____ GIVEN INFORMATION

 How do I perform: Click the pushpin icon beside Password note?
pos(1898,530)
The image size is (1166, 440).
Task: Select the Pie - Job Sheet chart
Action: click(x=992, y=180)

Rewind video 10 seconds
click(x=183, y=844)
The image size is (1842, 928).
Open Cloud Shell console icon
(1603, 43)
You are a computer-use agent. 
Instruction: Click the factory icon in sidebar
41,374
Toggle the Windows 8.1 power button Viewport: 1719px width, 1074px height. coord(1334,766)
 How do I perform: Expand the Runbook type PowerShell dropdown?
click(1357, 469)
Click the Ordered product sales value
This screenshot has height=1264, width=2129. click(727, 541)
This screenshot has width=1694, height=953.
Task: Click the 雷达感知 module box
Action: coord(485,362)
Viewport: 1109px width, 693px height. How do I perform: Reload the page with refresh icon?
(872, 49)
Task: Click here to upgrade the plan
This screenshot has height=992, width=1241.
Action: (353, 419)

________

REQUIRED ACTION: Start at the line containing "Viewport: 1109px width, 693px". Repeat it and each line after it, word for word, to the end of the records.

SOLUTION TO THIS EXERCISE:
Viewport: 1109px width, 693px height. How do I perform: Reload the page with refresh icon?
(872, 49)
Task: Click here to upgrade the plan
This screenshot has height=992, width=1241.
Action: (353, 419)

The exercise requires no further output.